Ella se acostumbró a mirarlo todos los sábados, estando aún
en la plenitud de su vida, Mario se dejaba ver en diversas ocasiones, y con
tanta más frecuencia. Pero ella aprendió a verlo con tanta naturalidad que más
de una vez se olvidó de saludarlo. Oía hablar de él a menudo, porque en su
mundo religioso Mario era un tema que aún persistía en la memoria de algunos
cuantos. Lo veía mejorar en modales, más seguro de sí mismo, más simpático que
nunca, con nuevos lentes porque los primeros ella los había estropeado.

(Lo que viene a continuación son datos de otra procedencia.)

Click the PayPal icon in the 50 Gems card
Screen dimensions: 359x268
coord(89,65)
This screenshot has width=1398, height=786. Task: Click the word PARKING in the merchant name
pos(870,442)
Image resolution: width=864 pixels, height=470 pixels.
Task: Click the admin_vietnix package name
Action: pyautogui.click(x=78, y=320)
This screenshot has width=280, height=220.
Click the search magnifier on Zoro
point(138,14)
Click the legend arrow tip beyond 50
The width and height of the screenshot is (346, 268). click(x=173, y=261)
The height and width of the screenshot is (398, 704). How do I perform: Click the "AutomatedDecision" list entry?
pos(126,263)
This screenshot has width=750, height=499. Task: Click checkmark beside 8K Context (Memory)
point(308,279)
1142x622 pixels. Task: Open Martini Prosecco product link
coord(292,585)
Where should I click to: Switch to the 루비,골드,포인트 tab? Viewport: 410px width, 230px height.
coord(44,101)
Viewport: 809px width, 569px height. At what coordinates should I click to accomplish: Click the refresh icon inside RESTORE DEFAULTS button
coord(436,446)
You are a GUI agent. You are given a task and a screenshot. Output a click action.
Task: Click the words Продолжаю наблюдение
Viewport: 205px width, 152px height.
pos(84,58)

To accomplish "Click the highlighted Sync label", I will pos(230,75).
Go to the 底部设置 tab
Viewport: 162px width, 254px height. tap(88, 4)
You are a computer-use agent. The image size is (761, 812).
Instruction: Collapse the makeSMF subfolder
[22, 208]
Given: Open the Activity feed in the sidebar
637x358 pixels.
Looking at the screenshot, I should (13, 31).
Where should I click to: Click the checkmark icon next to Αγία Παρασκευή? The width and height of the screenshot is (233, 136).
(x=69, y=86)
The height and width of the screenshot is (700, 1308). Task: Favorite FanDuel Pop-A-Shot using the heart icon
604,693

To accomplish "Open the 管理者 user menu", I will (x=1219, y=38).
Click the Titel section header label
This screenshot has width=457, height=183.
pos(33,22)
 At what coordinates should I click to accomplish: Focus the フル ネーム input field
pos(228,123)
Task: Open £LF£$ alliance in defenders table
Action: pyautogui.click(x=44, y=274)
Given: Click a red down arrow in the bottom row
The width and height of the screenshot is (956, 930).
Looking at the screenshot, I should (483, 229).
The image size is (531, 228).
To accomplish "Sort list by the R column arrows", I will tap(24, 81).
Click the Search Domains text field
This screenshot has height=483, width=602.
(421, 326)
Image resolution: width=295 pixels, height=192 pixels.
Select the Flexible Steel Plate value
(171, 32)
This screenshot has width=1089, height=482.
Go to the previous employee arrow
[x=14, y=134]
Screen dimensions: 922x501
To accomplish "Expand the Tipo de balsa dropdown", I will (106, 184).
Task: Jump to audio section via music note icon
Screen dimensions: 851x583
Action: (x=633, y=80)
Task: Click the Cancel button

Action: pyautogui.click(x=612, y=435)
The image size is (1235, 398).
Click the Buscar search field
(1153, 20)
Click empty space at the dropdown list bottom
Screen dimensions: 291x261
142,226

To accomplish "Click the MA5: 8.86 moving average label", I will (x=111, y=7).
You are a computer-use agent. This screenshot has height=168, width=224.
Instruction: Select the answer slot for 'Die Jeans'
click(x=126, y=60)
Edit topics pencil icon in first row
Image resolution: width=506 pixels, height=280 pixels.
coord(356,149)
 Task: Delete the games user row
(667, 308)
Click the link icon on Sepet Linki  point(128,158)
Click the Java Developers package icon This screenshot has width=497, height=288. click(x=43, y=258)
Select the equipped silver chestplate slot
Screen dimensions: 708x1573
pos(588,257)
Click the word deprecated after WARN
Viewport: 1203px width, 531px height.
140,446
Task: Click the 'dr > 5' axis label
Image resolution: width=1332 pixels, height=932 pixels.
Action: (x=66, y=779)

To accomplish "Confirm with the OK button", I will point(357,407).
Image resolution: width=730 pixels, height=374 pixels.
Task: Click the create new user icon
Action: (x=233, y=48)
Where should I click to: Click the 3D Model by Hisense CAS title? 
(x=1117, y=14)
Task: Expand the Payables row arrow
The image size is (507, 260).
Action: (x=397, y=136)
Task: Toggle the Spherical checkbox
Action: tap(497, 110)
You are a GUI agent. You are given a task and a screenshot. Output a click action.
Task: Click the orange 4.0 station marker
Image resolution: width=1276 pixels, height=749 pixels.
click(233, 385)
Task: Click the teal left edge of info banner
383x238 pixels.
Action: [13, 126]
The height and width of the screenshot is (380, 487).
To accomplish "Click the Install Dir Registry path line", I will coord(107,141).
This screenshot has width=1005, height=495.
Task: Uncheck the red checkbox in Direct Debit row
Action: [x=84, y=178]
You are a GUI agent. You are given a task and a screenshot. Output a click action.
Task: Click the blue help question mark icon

Lo único que siguió desafiando hasta siempre el tiempo y a
la moda fueron sus atuendos sencillos, la corbata pequeña y oscura, la chompa
de un solo color y delgada bien tallada, los pantalones oscuros y el cabello
bien recortado. Así ella se fue acostumbrando a verlo de otro modo, y terminó
por no relacionarlo con el adolescente lánguido que se sentaba a suspirar en la
avenida en frente de su casa. En todo caso, nunca lo vio con indiferencia, y
siempre se alegró con las buenas noticias que le daban sobre él, porque poco a
poco la iban aliviando de su culpa por haberlo abandonado.
Sin embargo, cuando ya lo creía borrado por completo de la
memoria, reapareció por donde menos lo esperaba convertido en un fantasma de
sus nostalgias. Ella lo amaba, pero había aceptado el convencionalismo de un
matrimonio y rechazado la aventura que significaba Mario. Solo en la vejez,
cuando empezó a sentir que algo irreparable había ocurrido en su vida se dio
cuenta que había cometido un gran error. Se arrepintió de haberle dicho NO a
Mario.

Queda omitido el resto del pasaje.